## Problem statement
Please present the lines below as a numbered list, leaving out any blank lines.

(Click-target data)
★ ★ ★ ★ ★

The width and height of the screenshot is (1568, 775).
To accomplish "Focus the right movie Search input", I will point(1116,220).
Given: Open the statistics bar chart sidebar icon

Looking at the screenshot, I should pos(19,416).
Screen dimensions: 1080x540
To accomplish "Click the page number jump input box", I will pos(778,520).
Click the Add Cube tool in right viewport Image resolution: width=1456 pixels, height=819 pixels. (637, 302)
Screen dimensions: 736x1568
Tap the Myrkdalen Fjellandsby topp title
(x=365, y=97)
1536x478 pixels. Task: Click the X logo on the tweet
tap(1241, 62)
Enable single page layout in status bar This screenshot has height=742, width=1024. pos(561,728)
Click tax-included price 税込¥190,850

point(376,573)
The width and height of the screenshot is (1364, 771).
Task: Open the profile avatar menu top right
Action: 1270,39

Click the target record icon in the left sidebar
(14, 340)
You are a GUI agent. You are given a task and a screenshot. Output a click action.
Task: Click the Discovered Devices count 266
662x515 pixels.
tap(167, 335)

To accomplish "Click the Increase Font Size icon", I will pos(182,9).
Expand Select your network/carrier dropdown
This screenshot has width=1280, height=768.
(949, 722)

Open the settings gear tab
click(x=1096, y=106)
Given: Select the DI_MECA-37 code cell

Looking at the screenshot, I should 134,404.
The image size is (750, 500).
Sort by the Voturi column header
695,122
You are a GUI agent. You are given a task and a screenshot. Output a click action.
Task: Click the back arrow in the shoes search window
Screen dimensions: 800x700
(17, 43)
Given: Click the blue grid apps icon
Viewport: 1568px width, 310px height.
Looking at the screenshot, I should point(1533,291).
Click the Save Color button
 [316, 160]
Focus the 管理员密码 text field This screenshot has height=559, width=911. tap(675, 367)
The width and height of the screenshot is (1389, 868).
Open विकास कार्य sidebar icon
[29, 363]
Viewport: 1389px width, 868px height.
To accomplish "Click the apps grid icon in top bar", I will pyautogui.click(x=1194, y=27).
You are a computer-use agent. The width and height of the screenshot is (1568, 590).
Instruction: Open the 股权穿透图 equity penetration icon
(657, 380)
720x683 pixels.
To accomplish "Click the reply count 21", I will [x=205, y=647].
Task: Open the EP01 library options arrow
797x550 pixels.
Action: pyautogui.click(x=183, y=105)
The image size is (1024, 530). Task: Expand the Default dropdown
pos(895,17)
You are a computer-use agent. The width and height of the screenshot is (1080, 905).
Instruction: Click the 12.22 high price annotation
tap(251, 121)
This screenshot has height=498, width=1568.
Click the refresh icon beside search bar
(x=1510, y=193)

★ ★ ★ ★ ★

## Task answer
1. The width and height of the screenshot is (1568, 775).
2. To accomplish "Focus the right movie Search input", I will point(1116,220).
3. Given: Open the statistics bar chart sidebar icon
4. Looking at the screenshot, I should pos(19,416).
5. Screen dimensions: 1080x540
6. To accomplish "Click the page number jump input box", I will pos(778,520).
7. Click the Add Cube tool in right viewport Image resolution: width=1456 pixels, height=819 pixels. (637, 302)
8. Screen dimensions: 736x1568
9. Tap the Myrkdalen Fjellandsby topp title
10. (x=365, y=97)
11. 1536x478 pixels. Task: Click the X logo on the tweet
12. tap(1241, 62)
13. Enable single page layout in status bar This screenshot has height=742, width=1024. pos(561,728)
14. Click tax-included price 税込¥190,850
15. point(376,573)
16. The width and height of the screenshot is (1364, 771).
17. Task: Open the profile avatar menu top right
18. Action: 1270,39
19. Click the target record icon in the left sidebar
20. (14, 340)
21. You are a GUI agent. You are given a task and a screenshot. Output a click action.
22. Task: Click the Discovered Devices count 266
23. 662x515 pixels.
24. tap(167, 335)
25. To accomplish "Click the Increase Font Size icon", I will pos(182,9).
26. Expand Select your network/carrier dropdown
27. This screenshot has width=1280, height=768.
28. (949, 722)
29. Open the settings gear tab
30. click(x=1096, y=106)
31. Given: Select the DI_MECA-37 code cell
32. Looking at the screenshot, I should 134,404.
33. The image size is (750, 500).
34. Sort by the Voturi column header
35. 695,122
36. You are a GUI agent. You are given a task and a screenshot. Output a click action.
37. Task: Click the back arrow in the shoes search window
38. Screen dimensions: 800x700
39. (17, 43)
40. Given: Click the blue grid apps icon
41. Viewport: 1568px width, 310px height.
42. Looking at the screenshot, I should point(1533,291).
43. Click the Save Color button
44.  [316, 160]
45. Focus the 管理员密码 text field This screenshot has height=559, width=911. tap(675, 367)
46. The width and height of the screenshot is (1389, 868).
47. Open विकास कार्य sidebar icon
48. [29, 363]
49. Viewport: 1389px width, 868px height.
50. To accomplish "Click the apps grid icon in top bar", I will pyautogui.click(x=1194, y=27).
51. You are a computer-use agent. The width and height of the screenshot is (1568, 590).
52. Instruction: Open the 股权穿透图 equity penetration icon
53. (657, 380)
54. 720x683 pixels.
55. To accomplish "Click the reply count 21", I will [x=205, y=647].
56. Task: Open the EP01 library options arrow
57. 797x550 pixels.
58. Action: pyautogui.click(x=183, y=105)
59. The image size is (1024, 530). Task: Expand the Default dropdown
60. pos(895,17)
61. You are a computer-use agent. The width and height of the screenshot is (1080, 905).
62. Instruction: Click the 12.22 high price annotation
63. tap(251, 121)
64. This screenshot has height=498, width=1568.
65. Click the refresh icon beside search bar
66. (x=1510, y=193)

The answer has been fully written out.